Speaking in Tongues

The play that became the film Lantana is being revived for the next-gen audience and comes complete with all the theatrey touches that were excised on the screen.
Rima Sabina Aouf
Published on February 08, 2011

Overview

Sitting in the front rows of the SBW Stables, your feet possibly on the stage, you're always somehow part of the show, and its best plays remind you of this brilliant awkwardness. In the party you're invited to tonight, you're a wallflower struggling to read the lips of two pairs of new acquaintances who are just out of earshot, secluded by pop music, easily bewitching and clearly starting something. When the music cuts out, they're in hotel rooms about to cheat on their spouses. Their conversations, like their rooms, overlap and sometimes, pointedly, intercut. Affairs are all the same. But the unhappy couplings around them, we're about to see, are each unhappy in their own dark and somewhat Lynchian ways.

Griffin aren't dawdling in season 2011; they're playing their trump card in the very first hand, remounting one of the most successful works to ever premiere on its stage. First put on in 1996, Andrew Bovell's Speaking in Tongues went on to win an AWGIE, build renown through performances the world over and, five years later, be adapted by the playwright into the even more successful, AFI-sweeping film Lantana.

It's a now classic text of adultery, mystery, death and deceit that builds a meaningful (although, by current trends at least, insanely coincidental) web among its nine characters, in four couples, portrayed by four actors (Lucy Bell, Caroline Craig, Andy Rodoreda and Christopher Stollery). There's an Australian forthrightness among its intricate, theatrey flourishes, and it comes out intensely poetic in both language and structure: a philandering husband "smells like the backyard of a petrol station, like the sweat of another woman"; a man with a pair of beautiful brown brogues returns to break your heart.
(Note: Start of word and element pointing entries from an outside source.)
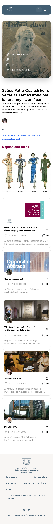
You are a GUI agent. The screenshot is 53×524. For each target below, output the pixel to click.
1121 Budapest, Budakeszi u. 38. (21, 495)
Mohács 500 (10, 427)
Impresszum (12, 477)
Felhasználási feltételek (35, 483)
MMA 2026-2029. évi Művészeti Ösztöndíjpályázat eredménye (20, 229)
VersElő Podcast (12, 378)
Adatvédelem (40, 477)
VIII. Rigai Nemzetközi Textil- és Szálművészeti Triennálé (20, 329)
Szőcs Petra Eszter (20, 54)
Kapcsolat (11, 483)
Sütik (8, 489)
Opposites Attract (13, 279)
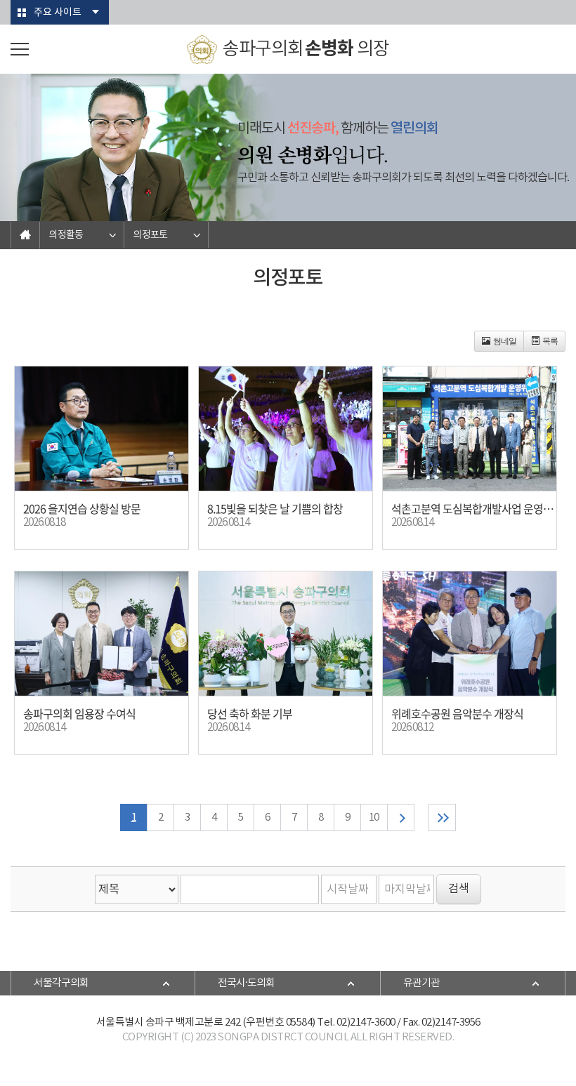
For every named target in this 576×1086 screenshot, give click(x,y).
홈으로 (25, 235)
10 (374, 817)
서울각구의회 (61, 983)
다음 (400, 817)
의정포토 (150, 235)
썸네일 (504, 341)
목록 (550, 341)
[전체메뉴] (20, 49)
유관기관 (421, 983)
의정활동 (66, 235)
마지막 (442, 817)
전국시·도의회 (246, 983)
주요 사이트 (57, 12)
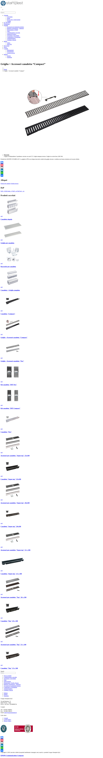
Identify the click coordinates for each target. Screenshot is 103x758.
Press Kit (9, 44)
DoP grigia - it (8, 191)
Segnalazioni (10, 51)
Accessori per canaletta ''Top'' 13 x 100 (13, 644)
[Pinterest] (51, 165)
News (5, 47)
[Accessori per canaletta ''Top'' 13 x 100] (13, 640)
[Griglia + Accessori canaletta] (13, 333)
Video (8, 43)
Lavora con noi (11, 53)
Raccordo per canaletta (8, 266)
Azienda (6, 15)
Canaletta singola (6, 219)
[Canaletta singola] (13, 214)
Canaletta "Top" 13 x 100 (9, 668)
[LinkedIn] (51, 170)
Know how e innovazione (13, 19)
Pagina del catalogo (6, 183)
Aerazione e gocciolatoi (13, 35)
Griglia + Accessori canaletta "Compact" (14, 337)
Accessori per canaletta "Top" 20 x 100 (13, 597)
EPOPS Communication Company (12, 755)
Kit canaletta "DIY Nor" (9, 385)
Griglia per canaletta (7, 243)
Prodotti (6, 25)
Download (6, 45)
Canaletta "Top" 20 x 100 (9, 621)
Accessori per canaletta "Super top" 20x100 (15, 503)
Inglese (9, 56)
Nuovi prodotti (7, 675)
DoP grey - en (20, 191)
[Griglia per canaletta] (13, 238)
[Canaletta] (13, 309)
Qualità (9, 21)
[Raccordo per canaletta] (13, 262)
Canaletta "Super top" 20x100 (11, 526)
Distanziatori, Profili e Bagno (11, 683)
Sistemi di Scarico (11, 34)
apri (2, 216)
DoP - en (14, 191)
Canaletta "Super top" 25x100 (11, 479)
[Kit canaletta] (13, 380)
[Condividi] (51, 175)
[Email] (51, 167)
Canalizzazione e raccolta (13, 32)
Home (5, 69)
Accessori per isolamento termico (15, 27)
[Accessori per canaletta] (13, 451)
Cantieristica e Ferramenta (13, 37)
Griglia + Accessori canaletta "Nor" (12, 361)
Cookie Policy (7, 719)
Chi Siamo (9, 16)
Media (5, 41)
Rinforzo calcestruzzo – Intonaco (15, 28)
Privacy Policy (7, 721)
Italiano (6, 54)
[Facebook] (51, 162)
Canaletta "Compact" (8, 314)
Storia (8, 18)
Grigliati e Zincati (11, 40)
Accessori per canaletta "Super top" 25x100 (15, 455)
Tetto (8, 31)
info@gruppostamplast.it (10, 712)
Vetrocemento (7, 681)
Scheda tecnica (14, 183)
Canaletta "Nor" (6, 432)
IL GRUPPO (7, 22)
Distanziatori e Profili (12, 30)
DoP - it (3, 191)
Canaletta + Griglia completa (10, 290)
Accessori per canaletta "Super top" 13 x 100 (15, 550)
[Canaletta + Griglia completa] (13, 285)
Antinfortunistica (11, 38)
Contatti (6, 48)
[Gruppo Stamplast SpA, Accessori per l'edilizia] (12, 5)
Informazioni (10, 50)
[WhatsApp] (51, 173)
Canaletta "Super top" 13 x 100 (11, 574)
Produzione (7, 24)
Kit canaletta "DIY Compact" (10, 408)
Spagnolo (9, 57)
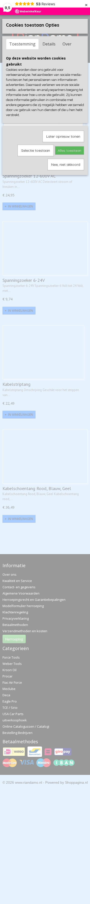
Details (49, 44)
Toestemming (22, 44)
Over (67, 44)
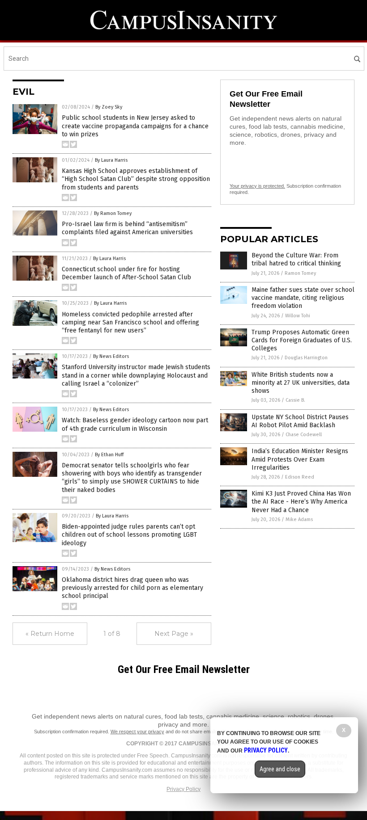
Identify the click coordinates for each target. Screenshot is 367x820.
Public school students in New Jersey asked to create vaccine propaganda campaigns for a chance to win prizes (135, 126)
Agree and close (280, 769)
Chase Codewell (304, 434)
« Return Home (50, 634)
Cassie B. (295, 400)
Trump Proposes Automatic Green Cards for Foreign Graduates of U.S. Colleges (302, 340)
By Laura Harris (111, 160)
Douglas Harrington (306, 358)
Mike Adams (299, 519)
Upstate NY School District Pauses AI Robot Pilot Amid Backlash (300, 421)
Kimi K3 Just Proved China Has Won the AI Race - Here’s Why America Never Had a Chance (301, 501)
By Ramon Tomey (113, 213)
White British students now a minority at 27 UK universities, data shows (301, 383)
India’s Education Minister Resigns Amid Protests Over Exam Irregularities (300, 459)
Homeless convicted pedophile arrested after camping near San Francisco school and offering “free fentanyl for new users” (130, 322)
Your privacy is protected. (257, 186)
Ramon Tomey (300, 273)
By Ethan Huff (109, 455)
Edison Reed (299, 477)
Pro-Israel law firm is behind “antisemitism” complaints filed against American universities (127, 228)
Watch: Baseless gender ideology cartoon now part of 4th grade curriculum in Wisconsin (135, 424)
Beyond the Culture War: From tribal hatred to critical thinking (296, 259)
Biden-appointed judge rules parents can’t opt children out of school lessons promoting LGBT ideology (129, 535)
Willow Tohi (297, 316)
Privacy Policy (183, 789)
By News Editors (111, 356)
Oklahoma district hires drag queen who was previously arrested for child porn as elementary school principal (132, 588)
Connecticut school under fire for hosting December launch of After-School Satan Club (126, 273)
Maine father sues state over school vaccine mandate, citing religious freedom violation (303, 298)
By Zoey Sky (108, 107)
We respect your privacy (137, 731)
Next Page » (173, 634)
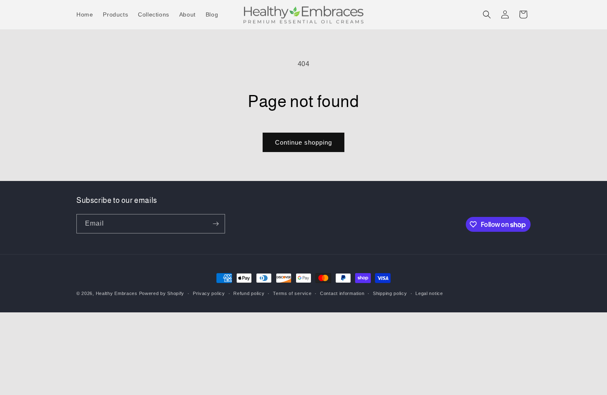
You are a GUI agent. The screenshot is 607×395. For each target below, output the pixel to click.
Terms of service (292, 293)
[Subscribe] (215, 223)
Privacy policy (209, 293)
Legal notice (429, 293)
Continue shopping (303, 142)
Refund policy (248, 293)
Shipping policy (390, 293)
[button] (487, 14)
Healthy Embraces (117, 293)
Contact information (342, 293)
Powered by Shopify (162, 293)
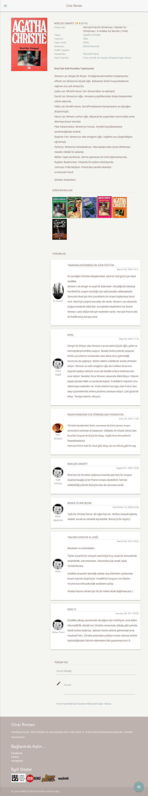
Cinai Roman (74, 5)
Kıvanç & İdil (26, 791)
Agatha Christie (91, 34)
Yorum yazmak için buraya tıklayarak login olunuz (83, 703)
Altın (85, 38)
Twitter (15, 757)
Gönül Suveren (91, 46)
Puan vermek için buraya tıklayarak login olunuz (107, 57)
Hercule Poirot (91, 53)
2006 (86, 42)
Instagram (17, 760)
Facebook (16, 753)
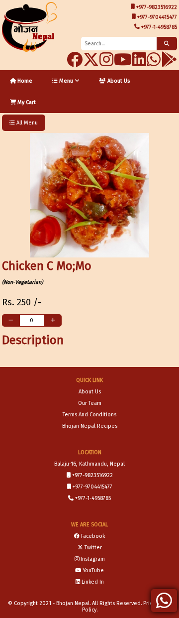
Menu (66, 81)
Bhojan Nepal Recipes (89, 426)
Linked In (93, 582)
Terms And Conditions (89, 414)
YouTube (93, 570)
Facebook (93, 536)
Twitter (93, 547)
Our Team (89, 403)
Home (24, 81)
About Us (118, 81)
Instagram (93, 559)
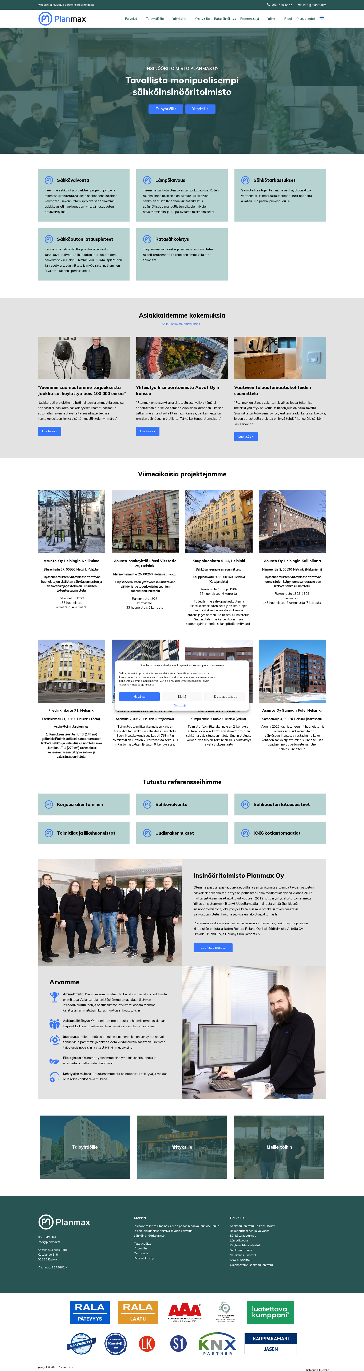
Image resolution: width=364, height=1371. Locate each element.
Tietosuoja (180, 705)
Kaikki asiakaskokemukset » (182, 324)
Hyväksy (139, 697)
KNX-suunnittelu (241, 1260)
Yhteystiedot (305, 19)
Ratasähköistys (225, 19)
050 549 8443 (282, 5)
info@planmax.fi (314, 5)
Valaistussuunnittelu (244, 1255)
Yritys (272, 19)
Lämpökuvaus (239, 1241)
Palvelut (131, 19)
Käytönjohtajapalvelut (245, 1245)
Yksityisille (202, 19)
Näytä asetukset (225, 697)
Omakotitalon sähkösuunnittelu (251, 1265)
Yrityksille (179, 19)
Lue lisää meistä (213, 947)
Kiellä (182, 697)
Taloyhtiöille (155, 19)
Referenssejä (249, 19)
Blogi (288, 19)
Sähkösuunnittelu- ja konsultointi (252, 1226)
This production, directed by Griffin's fresh artistic director, Sam Strong, harnesses the full power latent in the script and allows its cast to distinguish each of their conflicted individual characters and make a devastating impression in the moments they move as one. The extra oomph comes from the use of set (designed by Dayna Morrissey). The first act's contemporarily sparse, greige, catch-all interior punctuated by an ample pouffe is in the second stripped to the abstract to evoke mystery and death through haze and ash-like floors, and it hides a surprise. The effect of sharing this small space with these actors and these interactions is completely consuming, and the best way to start your theatregoing year.